== Task prompt ==
Your answer should be the lines below from the one holding "Screen dimensions: 1024x411" through the one holding "Click the green Calltouch phone icon", copied exactly and with nothing else.

(Material for the task Opens)

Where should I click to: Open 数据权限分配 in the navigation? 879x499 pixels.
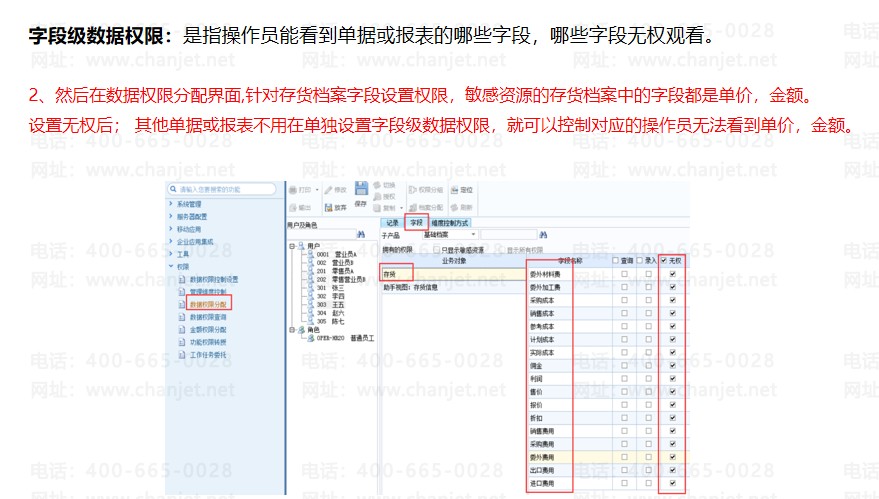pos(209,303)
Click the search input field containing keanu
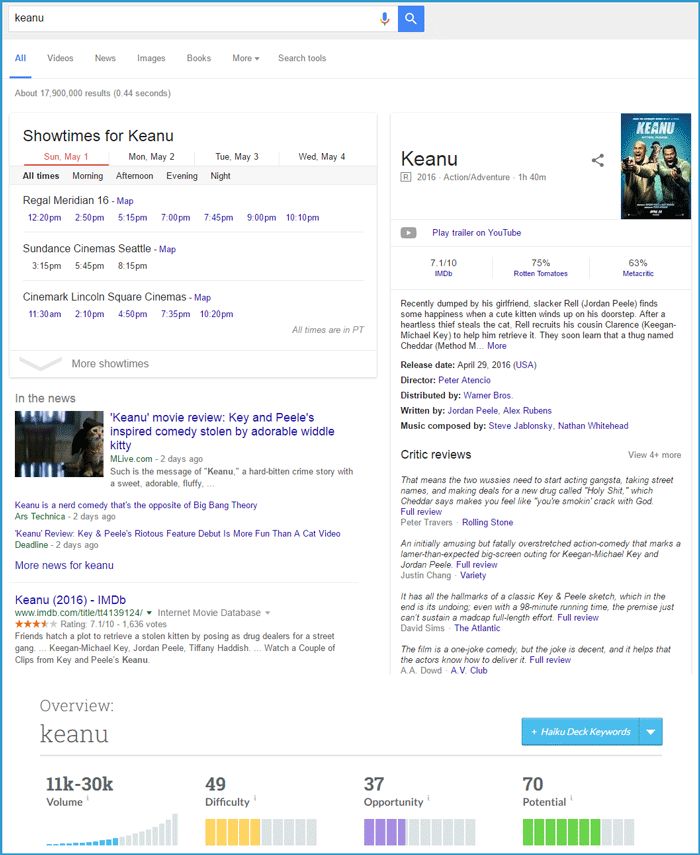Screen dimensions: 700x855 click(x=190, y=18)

(Material for the task Closes)
(Material for the task Opens)

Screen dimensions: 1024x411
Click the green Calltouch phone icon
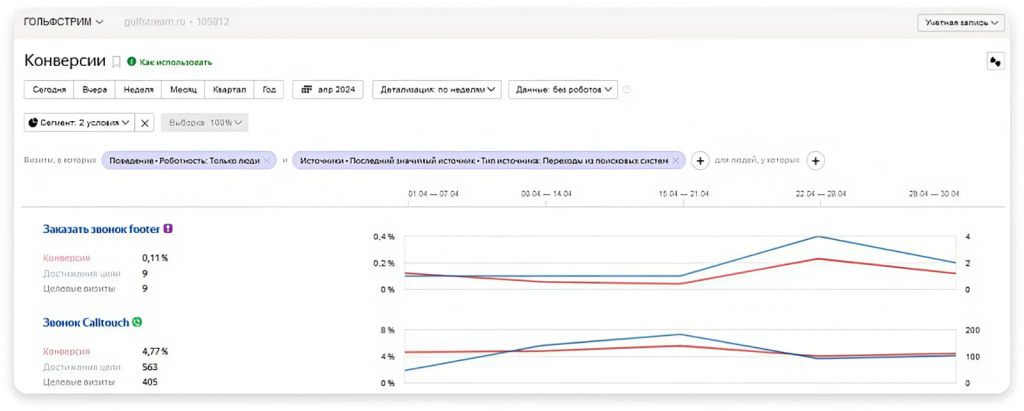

(Material for the task Closes)

== Task solution ==
Screen dimensions: 1024x411
Click the green Calltouch phone icon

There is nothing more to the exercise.